Banken Teil 1
Wie funktioniert unser Bankensystem?
Das Verständnis unseres Geldsystems erschließt sich nur über das Verständnis unseres Bankensystems. Fast ausschließlich fließt uns unser Einkommen über das Bankensystem zu, die weit überwiegende Menge dieses Einkommens wird von den meisten Menschen auf den Wegen des Bankensystems verausgabt. Wie entsteht dieses Geld? Entsteht es nur oder vergeht es auch? In welcher Beziehung steht das Bargeld zur Einlage auf meinem Konto? Welche Sicherheiten gibt es? Das sind nur allererste Fragen, an die sich viele weitere anschließen. In einer kleinen Artikelserie soll hier eine Grundlage für das Verständnis des Bankensystems in der modernen Geldwirtschaft geschaffen werden, ohne einen langen Exkurs in die Geschichte zu starten. Stattdessen fangen wir mit einem außerordentlich einfachen Modell an, das wir schrittweise erweitern.
Unsere Bank wickelt den Zahlungsverkehr der Volkswirtschaft komplett ab. Überweisungen, die von einem Konto abgehen, landen auf einem anderen Konto dieser einzigen Bank. Die Menge der Einlagen auf den Konten der Bank ändert sich durch den Geldfluss mit den Überweisungen nicht. Überweisungen können also kein Liquiditätsproblem für die Bank auslösen. Ebenso wenig Abhebungen: Es existiert in unserem kleinen Modell kein Bargeld! Ein Bank-Run ist dadurch ausgeschlossen. Bislang haben die Konteninhaber aber auch keinen Grund, um ihre Einlagen zu fürchten.
Wie stellt die Bank der Wirtschaft das benötigte Geld zur Verfügung? Durch Kredite! Sie schreibt dem Kreditnehmer den Betrag auf dessen Konto gut. Dafür benötigt die Bank keine Einlage eines Dritten, sondern lediglich die Unterschrift des Kreditnehmers, mit der dieser seinerseits seine Verbindlichkeit (Kredit-Schuld) bestätigt. Mit diesem Kredit vergrößert sich die gesamte Geldmenge in gleicher Höhe. Auch dieses zusätzliche Geld verbleibt vollständig in unserer einzigen Bank. Die Bank ist in der Gewährung von Krediten durch nichts eingeschränkt. Sie kann beliebig viele Kredite in unbeschränkter Höhe vergeben. Ob ein einzelner Kredit sinnvoll ist oder nicht, ist allerdings eine andere Frage.

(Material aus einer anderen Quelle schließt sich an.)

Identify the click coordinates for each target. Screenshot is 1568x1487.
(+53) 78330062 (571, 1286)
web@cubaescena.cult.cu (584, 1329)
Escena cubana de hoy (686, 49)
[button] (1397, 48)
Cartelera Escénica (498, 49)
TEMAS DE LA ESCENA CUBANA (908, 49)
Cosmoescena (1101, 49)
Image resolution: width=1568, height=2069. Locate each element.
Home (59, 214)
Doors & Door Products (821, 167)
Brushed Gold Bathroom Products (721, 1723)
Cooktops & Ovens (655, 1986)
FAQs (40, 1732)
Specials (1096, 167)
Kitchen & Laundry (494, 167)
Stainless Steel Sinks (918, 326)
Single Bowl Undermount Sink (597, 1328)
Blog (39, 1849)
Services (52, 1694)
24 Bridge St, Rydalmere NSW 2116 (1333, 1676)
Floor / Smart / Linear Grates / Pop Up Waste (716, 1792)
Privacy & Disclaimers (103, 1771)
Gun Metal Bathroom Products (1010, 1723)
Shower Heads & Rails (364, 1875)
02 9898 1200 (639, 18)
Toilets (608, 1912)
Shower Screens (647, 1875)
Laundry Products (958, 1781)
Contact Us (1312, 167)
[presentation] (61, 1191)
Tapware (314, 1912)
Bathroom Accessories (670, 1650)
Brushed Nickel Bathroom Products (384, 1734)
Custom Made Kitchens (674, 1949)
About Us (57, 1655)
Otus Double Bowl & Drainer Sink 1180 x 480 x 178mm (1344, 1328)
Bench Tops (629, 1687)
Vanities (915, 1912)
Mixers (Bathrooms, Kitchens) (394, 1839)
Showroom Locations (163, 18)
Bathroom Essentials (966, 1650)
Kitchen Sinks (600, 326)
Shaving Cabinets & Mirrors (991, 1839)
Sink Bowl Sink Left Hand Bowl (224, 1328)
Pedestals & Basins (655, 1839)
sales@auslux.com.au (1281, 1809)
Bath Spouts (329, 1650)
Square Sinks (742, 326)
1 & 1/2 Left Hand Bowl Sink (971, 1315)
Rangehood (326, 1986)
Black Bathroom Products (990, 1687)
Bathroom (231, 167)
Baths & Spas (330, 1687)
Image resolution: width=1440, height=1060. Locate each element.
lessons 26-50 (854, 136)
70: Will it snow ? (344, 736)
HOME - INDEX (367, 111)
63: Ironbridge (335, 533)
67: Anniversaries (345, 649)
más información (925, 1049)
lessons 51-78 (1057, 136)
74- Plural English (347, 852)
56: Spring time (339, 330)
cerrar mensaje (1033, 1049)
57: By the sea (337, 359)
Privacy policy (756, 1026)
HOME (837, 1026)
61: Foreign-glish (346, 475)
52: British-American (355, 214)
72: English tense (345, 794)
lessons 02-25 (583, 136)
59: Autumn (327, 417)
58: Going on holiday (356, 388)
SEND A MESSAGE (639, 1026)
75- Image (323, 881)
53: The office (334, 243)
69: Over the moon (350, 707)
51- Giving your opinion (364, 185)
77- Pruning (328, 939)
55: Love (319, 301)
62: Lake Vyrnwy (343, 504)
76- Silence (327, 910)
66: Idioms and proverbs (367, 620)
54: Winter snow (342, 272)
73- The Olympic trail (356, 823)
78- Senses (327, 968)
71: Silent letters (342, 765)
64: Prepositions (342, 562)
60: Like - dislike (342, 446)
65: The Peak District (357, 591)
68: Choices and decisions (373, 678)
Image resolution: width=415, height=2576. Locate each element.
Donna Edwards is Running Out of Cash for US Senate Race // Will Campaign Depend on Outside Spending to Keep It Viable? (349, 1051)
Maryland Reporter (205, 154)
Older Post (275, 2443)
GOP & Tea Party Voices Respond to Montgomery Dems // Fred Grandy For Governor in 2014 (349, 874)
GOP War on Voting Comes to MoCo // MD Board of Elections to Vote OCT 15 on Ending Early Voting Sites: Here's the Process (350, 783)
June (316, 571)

Die Frage nach einem möglichen Konkurs der Bank verschärft sich allerdings durch die Erweiterung des Giralgeldverkehrs um die Kreditvergabe. Es könnte nunmehr dazu kommen, dass ein oder mehrere Kreditnehmer ihren Kredit nicht mehr bedienen können, oder dass es zu kompletten Ausfällen kommt. Würde das die Bank in Schwierigkeiten bringen? Ein Liquiditätsproblem könnte nicht entstehen. Das durch den Kredit zusätzlich in Umlauf gekommene Geld befindet sich nach wie vor auf Konten der Bank.Wenn die Bank sich entschließt, Ausfälle im Kreditgeschäft abzuschreiben und damit gewinnmindernd zu verbuchen, könnte das schließlich dazu führen, dass sie negatives Eigenkapital ausweist. Wenn keine rechtlichen Vorgaben dagegen stehen, kann die Bank damit ohne Probleme weiter arbeiten. Ein Konkurs der Bank wäre nicht zwingend.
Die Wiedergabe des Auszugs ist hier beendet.